(Collected data entries)
________________________
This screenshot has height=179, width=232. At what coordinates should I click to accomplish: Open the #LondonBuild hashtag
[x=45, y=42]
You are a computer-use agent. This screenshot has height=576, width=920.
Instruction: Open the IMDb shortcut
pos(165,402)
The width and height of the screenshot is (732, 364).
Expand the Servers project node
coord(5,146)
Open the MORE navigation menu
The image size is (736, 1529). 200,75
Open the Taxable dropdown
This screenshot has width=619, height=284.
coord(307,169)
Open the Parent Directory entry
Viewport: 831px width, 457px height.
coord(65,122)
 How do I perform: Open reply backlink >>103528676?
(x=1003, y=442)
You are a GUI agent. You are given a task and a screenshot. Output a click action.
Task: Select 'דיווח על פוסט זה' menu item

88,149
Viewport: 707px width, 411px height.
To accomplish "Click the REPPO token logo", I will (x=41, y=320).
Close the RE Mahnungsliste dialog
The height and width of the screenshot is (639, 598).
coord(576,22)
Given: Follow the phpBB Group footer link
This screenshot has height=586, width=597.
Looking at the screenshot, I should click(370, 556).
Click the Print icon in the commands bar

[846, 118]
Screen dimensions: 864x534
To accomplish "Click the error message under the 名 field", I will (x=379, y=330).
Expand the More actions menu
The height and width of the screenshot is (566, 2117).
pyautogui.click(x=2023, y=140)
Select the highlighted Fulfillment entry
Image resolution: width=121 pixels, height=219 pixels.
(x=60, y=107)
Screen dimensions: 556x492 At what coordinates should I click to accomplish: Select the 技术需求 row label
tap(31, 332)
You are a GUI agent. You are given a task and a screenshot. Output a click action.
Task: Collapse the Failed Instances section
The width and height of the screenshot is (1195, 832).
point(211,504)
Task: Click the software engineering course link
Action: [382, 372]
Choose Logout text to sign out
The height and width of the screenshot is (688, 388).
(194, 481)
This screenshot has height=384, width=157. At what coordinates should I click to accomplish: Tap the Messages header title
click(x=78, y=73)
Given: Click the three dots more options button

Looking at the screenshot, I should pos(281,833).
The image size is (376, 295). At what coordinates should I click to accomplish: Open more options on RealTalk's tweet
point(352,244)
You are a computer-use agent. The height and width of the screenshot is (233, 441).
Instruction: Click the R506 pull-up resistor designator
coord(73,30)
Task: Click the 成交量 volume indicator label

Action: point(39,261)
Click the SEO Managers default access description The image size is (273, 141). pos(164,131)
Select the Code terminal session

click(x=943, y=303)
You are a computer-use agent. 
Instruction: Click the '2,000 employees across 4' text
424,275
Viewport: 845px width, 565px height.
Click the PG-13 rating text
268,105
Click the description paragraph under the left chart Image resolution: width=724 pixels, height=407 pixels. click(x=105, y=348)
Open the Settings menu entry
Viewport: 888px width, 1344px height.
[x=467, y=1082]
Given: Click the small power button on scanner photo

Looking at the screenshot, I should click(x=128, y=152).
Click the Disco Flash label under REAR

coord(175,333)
________________________
Your instructions: Each line in the records above that contains the word "computer" must be copied.

Answer section:
You are a computer-use agent. This screenshot has height=576, width=920.
You are a computer-use agent. The height and width of the screenshot is (233, 441).
You are a computer-use agent. 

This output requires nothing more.